### Task objective:
Could you reproduce all of the records exactly?

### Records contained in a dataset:
=======

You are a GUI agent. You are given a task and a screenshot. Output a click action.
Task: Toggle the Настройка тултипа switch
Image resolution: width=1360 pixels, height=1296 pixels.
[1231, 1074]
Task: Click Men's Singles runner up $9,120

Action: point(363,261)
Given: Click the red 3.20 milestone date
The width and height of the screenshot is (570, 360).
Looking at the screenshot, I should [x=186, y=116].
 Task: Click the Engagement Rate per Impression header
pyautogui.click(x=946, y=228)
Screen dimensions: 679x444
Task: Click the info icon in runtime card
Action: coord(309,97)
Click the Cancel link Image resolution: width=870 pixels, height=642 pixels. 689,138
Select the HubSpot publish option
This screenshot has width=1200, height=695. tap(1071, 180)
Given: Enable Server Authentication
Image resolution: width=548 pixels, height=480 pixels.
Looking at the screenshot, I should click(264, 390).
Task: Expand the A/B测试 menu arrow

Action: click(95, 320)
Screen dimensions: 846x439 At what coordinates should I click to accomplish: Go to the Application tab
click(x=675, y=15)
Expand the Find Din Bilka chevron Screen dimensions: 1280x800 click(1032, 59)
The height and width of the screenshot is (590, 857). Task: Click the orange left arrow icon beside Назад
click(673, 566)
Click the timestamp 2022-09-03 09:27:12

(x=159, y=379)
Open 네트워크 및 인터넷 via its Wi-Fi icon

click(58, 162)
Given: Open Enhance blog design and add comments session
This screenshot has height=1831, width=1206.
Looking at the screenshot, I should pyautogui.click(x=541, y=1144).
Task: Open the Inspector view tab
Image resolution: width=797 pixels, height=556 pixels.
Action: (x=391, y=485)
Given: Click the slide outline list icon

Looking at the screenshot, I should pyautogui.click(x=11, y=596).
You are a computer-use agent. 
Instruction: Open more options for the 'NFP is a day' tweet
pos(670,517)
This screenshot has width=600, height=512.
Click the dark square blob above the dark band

=======

### Answer below:
You are a GUI agent. You are given a task and a screenshot. Output a click action.
Task: Toggle the Настройка тултипа switch
Image resolution: width=1360 pixels, height=1296 pixels.
[1231, 1074]
Task: Click Men's Singles runner up $9,120

Action: point(363,261)
Given: Click the red 3.20 milestone date
The width and height of the screenshot is (570, 360).
Looking at the screenshot, I should [x=186, y=116].
 Task: Click the Engagement Rate per Impression header
pyautogui.click(x=946, y=228)
Screen dimensions: 679x444
Task: Click the info icon in runtime card
Action: coord(309,97)
Click the Cancel link Image resolution: width=870 pixels, height=642 pixels. 689,138
Select the HubSpot publish option
This screenshot has width=1200, height=695. tap(1071, 180)
Given: Enable Server Authentication
Image resolution: width=548 pixels, height=480 pixels.
Looking at the screenshot, I should click(264, 390).
Task: Expand the A/B测试 menu arrow

Action: click(95, 320)
Screen dimensions: 846x439 At what coordinates should I click to accomplish: Go to the Application tab
click(x=675, y=15)
Expand the Find Din Bilka chevron Screen dimensions: 1280x800 click(1032, 59)
The height and width of the screenshot is (590, 857). Task: Click the orange left arrow icon beside Назад
click(673, 566)
Click the timestamp 2022-09-03 09:27:12

(x=159, y=379)
Open 네트워크 및 인터넷 via its Wi-Fi icon

click(58, 162)
Given: Open Enhance blog design and add comments session
This screenshot has height=1831, width=1206.
Looking at the screenshot, I should pyautogui.click(x=541, y=1144).
Task: Open the Inspector view tab
Image resolution: width=797 pixels, height=556 pixels.
Action: (x=391, y=485)
Given: Click the slide outline list icon

Looking at the screenshot, I should pyautogui.click(x=11, y=596).
You are a computer-use agent. 
Instruction: Open more options for the 'NFP is a day' tweet
pos(670,517)
This screenshot has width=600, height=512.
Click the dark square blob above the dark band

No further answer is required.